**To do**
Rewrite the records below, replacing "hamburger menu icon" with "navigation menu icon" and leaving everything else unchanged.

/---

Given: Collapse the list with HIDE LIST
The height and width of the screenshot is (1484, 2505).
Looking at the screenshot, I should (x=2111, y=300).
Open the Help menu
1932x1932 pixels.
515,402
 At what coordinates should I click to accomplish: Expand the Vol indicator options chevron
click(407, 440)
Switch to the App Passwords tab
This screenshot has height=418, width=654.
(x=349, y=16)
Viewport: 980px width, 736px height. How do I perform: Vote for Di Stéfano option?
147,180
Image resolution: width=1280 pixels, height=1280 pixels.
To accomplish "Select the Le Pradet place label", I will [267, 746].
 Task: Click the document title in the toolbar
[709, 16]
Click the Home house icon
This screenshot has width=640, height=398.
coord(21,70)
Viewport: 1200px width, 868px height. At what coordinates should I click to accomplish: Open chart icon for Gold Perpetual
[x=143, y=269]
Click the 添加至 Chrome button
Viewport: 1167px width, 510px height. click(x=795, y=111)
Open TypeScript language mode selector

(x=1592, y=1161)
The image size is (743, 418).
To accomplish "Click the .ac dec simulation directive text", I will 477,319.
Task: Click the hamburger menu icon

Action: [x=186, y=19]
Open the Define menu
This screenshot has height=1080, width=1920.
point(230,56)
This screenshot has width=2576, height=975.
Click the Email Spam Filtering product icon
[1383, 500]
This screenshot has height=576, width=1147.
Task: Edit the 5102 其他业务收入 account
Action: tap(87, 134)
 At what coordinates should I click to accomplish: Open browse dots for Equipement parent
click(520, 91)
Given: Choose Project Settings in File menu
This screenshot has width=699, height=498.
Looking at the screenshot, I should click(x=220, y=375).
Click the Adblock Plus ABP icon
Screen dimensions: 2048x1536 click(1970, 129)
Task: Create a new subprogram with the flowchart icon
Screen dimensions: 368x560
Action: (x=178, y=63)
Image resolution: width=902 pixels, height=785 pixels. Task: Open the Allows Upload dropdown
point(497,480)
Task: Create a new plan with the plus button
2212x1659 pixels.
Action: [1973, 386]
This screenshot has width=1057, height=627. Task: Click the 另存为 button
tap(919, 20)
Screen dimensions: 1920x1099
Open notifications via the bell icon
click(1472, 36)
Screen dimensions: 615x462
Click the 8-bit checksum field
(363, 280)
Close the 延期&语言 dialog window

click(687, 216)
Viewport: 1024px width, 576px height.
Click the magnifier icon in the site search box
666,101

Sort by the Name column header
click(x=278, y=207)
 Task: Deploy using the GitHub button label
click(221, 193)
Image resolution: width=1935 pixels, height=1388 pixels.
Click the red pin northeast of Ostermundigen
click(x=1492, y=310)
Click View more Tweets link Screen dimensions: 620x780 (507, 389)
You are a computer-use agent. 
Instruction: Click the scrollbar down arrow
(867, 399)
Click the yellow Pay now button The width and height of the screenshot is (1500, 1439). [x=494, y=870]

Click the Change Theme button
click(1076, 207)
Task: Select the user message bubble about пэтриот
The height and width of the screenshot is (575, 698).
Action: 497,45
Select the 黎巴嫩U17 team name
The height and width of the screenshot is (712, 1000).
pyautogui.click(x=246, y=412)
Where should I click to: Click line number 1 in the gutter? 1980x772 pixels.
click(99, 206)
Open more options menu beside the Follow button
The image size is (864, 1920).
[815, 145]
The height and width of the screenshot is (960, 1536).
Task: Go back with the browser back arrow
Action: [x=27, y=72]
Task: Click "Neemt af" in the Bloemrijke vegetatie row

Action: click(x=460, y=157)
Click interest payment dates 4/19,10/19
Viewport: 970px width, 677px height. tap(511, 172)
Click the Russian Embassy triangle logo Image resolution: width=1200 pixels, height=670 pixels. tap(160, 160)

\---

**Output**
Given: Collapse the list with HIDE LIST
The height and width of the screenshot is (1484, 2505).
Looking at the screenshot, I should (x=2111, y=300).
Open the Help menu
1932x1932 pixels.
515,402
 At what coordinates should I click to accomplish: Expand the Vol indicator options chevron
click(407, 440)
Switch to the App Passwords tab
This screenshot has height=418, width=654.
(x=349, y=16)
Viewport: 980px width, 736px height. How do I perform: Vote for Di Stéfano option?
147,180
Image resolution: width=1280 pixels, height=1280 pixels.
To accomplish "Select the Le Pradet place label", I will [267, 746].
 Task: Click the document title in the toolbar
[709, 16]
Click the Home house icon
This screenshot has width=640, height=398.
coord(21,70)
Viewport: 1200px width, 868px height. At what coordinates should I click to accomplish: Open chart icon for Gold Perpetual
[x=143, y=269]
Click the 添加至 Chrome button
Viewport: 1167px width, 510px height. click(x=795, y=111)
Open TypeScript language mode selector

(x=1592, y=1161)
The image size is (743, 418).
To accomplish "Click the .ac dec simulation directive text", I will 477,319.
Task: Click the navigation menu icon

Action: [x=186, y=19]
Open the Define menu
This screenshot has height=1080, width=1920.
point(230,56)
This screenshot has width=2576, height=975.
Click the Email Spam Filtering product icon
[1383, 500]
This screenshot has height=576, width=1147.
Task: Edit the 5102 其他业务收入 account
Action: tap(87, 134)
 At what coordinates should I click to accomplish: Open browse dots for Equipement parent
click(520, 91)
Given: Choose Project Settings in File menu
This screenshot has width=699, height=498.
Looking at the screenshot, I should click(x=220, y=375).
Click the Adblock Plus ABP icon
Screen dimensions: 2048x1536 click(1970, 129)
Task: Create a new subprogram with the flowchart icon
Screen dimensions: 368x560
Action: (x=178, y=63)
Image resolution: width=902 pixels, height=785 pixels. Task: Open the Allows Upload dropdown
point(497,480)
Task: Create a new plan with the plus button
2212x1659 pixels.
Action: [1973, 386]
This screenshot has width=1057, height=627. Task: Click the 另存为 button
tap(919, 20)
Screen dimensions: 1920x1099
Open notifications via the bell icon
click(1472, 36)
Screen dimensions: 615x462
Click the 8-bit checksum field
(363, 280)
Close the 延期&语言 dialog window

click(687, 216)
Viewport: 1024px width, 576px height.
Click the magnifier icon in the site search box
666,101

Sort by the Name column header
click(x=278, y=207)
 Task: Deploy using the GitHub button label
click(221, 193)
Image resolution: width=1935 pixels, height=1388 pixels.
Click the red pin northeast of Ostermundigen
click(x=1492, y=310)
Click View more Tweets link Screen dimensions: 620x780 (507, 389)
You are a computer-use agent. 
Instruction: Click the scrollbar down arrow
(867, 399)
Click the yellow Pay now button The width and height of the screenshot is (1500, 1439). [x=494, y=870]

Click the Change Theme button
click(1076, 207)
Task: Select the user message bubble about пэтриот
The height and width of the screenshot is (575, 698).
Action: 497,45
Select the 黎巴嫩U17 team name
The height and width of the screenshot is (712, 1000).
pyautogui.click(x=246, y=412)
Where should I click to: Click line number 1 in the gutter? 1980x772 pixels.
click(99, 206)
Open more options menu beside the Follow button
The image size is (864, 1920).
[815, 145]
The height and width of the screenshot is (960, 1536).
Task: Go back with the browser back arrow
Action: [x=27, y=72]
Task: Click "Neemt af" in the Bloemrijke vegetatie row

Action: click(x=460, y=157)
Click interest payment dates 4/19,10/19
Viewport: 970px width, 677px height. tap(511, 172)
Click the Russian Embassy triangle logo Image resolution: width=1200 pixels, height=670 pixels. tap(160, 160)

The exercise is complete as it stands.